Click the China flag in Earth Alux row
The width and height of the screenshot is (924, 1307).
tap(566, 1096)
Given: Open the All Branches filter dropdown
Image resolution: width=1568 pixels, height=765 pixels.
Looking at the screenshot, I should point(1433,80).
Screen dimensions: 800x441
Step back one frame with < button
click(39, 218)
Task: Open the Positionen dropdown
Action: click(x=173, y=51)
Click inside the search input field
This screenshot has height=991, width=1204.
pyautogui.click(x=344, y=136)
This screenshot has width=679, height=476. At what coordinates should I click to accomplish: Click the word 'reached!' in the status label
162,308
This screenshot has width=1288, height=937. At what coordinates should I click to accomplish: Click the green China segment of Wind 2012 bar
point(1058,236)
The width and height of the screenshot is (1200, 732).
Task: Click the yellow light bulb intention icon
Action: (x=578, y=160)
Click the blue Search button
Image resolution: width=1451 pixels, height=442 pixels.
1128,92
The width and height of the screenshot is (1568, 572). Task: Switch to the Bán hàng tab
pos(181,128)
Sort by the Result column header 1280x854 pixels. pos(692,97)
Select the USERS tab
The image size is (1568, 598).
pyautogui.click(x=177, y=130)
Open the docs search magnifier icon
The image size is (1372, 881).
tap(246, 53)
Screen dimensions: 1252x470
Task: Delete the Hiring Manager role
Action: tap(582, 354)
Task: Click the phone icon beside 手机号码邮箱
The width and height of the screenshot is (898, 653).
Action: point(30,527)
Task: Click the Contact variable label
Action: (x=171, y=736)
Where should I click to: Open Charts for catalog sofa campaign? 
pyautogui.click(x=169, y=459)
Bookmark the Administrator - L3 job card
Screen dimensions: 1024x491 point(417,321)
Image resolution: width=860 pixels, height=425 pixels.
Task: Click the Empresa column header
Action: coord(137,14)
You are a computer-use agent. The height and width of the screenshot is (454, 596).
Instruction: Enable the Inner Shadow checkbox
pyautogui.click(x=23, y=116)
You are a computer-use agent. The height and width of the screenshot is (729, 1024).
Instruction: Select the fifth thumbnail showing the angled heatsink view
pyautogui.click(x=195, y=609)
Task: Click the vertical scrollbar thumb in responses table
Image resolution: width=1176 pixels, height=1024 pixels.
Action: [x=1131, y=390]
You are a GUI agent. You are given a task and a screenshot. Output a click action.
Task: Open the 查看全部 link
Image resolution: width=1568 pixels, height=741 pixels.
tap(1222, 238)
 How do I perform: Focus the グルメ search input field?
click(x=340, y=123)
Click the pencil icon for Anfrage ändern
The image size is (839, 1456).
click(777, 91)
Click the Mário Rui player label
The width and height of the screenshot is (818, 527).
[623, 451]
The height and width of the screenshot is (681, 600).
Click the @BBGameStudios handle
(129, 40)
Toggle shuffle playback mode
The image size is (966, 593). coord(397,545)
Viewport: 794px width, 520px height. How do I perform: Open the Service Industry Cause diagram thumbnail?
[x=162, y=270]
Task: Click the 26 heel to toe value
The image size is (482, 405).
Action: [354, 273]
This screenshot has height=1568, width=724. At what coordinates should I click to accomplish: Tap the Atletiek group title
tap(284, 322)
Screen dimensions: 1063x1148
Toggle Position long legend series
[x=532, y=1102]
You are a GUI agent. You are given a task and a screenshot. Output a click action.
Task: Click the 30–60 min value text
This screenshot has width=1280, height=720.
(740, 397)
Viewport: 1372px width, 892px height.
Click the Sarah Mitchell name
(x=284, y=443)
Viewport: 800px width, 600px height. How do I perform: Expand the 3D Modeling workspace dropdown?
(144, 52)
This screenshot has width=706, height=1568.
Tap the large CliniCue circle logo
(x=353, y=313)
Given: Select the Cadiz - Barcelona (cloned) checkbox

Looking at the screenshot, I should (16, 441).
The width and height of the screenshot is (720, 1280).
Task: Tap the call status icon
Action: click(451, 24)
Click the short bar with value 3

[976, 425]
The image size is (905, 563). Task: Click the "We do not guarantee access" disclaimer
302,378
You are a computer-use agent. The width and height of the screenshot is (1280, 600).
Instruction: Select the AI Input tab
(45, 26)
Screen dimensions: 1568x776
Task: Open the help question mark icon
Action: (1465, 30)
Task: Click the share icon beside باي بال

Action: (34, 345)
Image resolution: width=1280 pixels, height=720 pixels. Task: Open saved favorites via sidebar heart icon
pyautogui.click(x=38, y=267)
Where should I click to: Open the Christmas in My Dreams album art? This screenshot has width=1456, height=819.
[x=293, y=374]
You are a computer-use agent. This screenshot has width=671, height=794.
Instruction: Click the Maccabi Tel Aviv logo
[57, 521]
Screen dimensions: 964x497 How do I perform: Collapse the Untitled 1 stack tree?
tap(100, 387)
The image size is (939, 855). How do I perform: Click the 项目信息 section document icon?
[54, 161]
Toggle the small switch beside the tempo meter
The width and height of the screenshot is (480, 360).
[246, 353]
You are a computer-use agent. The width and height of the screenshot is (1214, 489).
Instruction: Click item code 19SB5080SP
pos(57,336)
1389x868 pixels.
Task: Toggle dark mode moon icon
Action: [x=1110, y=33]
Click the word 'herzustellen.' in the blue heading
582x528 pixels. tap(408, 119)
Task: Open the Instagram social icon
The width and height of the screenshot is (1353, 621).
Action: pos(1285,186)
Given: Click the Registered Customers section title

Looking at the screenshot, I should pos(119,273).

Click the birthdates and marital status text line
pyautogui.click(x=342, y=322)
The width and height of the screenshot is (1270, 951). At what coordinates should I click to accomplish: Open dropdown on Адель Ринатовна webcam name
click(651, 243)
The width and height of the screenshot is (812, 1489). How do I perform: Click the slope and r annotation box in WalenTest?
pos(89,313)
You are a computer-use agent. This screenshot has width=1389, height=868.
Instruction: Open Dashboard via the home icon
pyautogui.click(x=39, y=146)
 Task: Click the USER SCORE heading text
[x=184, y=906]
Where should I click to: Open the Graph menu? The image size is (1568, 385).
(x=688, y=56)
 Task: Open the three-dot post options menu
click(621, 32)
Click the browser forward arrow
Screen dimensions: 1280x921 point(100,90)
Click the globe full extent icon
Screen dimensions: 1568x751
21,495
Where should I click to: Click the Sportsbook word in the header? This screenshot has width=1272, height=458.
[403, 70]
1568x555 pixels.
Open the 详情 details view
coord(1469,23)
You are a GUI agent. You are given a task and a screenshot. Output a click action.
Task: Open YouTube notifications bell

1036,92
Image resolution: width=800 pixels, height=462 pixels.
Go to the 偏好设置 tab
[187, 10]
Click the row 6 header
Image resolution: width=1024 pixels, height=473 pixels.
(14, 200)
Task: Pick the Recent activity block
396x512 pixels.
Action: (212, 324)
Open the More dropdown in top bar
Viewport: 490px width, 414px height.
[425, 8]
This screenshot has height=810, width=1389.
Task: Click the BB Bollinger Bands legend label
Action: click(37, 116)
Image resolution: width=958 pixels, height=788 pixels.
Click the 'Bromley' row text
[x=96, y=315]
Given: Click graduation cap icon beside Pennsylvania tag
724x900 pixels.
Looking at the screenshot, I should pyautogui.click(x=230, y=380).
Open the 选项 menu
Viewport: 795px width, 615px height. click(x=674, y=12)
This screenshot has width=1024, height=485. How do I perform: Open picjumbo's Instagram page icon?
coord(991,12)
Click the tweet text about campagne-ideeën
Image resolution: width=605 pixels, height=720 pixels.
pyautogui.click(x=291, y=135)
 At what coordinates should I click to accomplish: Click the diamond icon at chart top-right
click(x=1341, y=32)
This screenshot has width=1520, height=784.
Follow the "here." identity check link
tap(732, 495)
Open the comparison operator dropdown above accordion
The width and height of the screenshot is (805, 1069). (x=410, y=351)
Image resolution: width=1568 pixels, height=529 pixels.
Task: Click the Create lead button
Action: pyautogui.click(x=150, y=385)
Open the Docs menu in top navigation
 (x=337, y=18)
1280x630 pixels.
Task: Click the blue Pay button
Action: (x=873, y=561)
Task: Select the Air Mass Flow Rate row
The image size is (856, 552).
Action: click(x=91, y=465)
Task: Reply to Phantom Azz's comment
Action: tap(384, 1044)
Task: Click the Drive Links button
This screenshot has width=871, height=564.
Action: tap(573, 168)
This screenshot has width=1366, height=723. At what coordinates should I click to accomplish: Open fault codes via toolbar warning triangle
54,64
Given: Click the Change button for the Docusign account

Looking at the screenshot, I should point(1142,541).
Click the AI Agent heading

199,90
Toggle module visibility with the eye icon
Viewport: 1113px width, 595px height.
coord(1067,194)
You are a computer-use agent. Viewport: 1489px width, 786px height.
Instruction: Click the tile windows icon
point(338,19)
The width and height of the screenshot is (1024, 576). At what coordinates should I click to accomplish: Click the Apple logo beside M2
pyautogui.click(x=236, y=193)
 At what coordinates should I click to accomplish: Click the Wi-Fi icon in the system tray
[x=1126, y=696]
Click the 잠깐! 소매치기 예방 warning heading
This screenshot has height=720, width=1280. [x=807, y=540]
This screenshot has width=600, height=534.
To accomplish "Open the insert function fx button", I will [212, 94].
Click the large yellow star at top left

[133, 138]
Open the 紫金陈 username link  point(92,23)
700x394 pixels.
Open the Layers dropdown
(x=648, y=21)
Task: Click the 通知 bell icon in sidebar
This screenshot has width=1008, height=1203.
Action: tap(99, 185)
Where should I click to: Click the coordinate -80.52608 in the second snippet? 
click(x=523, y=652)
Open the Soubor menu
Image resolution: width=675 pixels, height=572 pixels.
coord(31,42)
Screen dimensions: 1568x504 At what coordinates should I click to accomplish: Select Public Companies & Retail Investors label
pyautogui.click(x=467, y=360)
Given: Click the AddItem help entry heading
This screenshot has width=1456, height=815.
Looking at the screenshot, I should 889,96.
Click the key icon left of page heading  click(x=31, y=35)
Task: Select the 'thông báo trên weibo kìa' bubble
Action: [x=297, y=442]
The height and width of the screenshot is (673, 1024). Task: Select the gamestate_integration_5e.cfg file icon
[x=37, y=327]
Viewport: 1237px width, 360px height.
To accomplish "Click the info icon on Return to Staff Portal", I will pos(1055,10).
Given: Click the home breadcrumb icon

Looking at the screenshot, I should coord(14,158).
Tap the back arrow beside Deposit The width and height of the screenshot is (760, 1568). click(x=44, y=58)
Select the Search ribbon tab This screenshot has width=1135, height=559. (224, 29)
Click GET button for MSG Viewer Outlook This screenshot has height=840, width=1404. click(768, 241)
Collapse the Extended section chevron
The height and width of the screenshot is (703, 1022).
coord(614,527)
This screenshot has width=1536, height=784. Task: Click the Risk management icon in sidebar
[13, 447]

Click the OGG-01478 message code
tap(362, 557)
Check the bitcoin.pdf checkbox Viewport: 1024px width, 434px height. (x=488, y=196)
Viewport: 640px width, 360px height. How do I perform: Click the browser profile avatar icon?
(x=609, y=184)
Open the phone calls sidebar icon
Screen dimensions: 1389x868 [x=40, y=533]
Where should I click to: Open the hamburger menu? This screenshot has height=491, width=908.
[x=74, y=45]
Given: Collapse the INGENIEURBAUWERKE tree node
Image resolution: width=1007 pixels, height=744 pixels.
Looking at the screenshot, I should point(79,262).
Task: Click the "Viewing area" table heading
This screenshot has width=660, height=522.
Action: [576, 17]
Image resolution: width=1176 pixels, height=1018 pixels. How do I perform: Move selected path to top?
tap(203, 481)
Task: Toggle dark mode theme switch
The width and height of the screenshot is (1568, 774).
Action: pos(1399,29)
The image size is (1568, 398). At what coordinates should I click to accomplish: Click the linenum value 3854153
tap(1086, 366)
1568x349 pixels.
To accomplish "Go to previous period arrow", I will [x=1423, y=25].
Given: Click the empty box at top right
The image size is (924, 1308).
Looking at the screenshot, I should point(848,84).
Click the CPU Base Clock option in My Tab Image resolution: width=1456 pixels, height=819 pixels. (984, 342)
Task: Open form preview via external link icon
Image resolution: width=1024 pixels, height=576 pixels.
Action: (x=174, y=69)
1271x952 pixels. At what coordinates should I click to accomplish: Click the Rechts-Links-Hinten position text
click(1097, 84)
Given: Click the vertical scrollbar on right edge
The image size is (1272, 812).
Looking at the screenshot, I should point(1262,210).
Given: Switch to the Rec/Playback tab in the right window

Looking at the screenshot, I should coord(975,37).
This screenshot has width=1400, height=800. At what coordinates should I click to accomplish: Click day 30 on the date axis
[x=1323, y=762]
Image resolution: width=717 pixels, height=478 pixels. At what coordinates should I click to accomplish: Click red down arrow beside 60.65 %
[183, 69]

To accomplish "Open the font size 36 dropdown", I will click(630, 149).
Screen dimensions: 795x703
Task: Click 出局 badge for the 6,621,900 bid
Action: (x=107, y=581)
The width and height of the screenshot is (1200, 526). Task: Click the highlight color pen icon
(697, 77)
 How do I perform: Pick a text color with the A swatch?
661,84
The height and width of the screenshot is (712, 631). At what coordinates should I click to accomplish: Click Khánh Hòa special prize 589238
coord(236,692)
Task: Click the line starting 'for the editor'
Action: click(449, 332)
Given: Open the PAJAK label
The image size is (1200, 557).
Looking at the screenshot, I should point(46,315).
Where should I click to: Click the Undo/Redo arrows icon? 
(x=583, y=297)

----

**Problem details**
Select from the material above each line in which the string "scrollbar" appears, and list those lines.

**Worked solution**
Task: Click the vertical scrollbar thumb in responses table
Given: Click the vertical scrollbar on right edge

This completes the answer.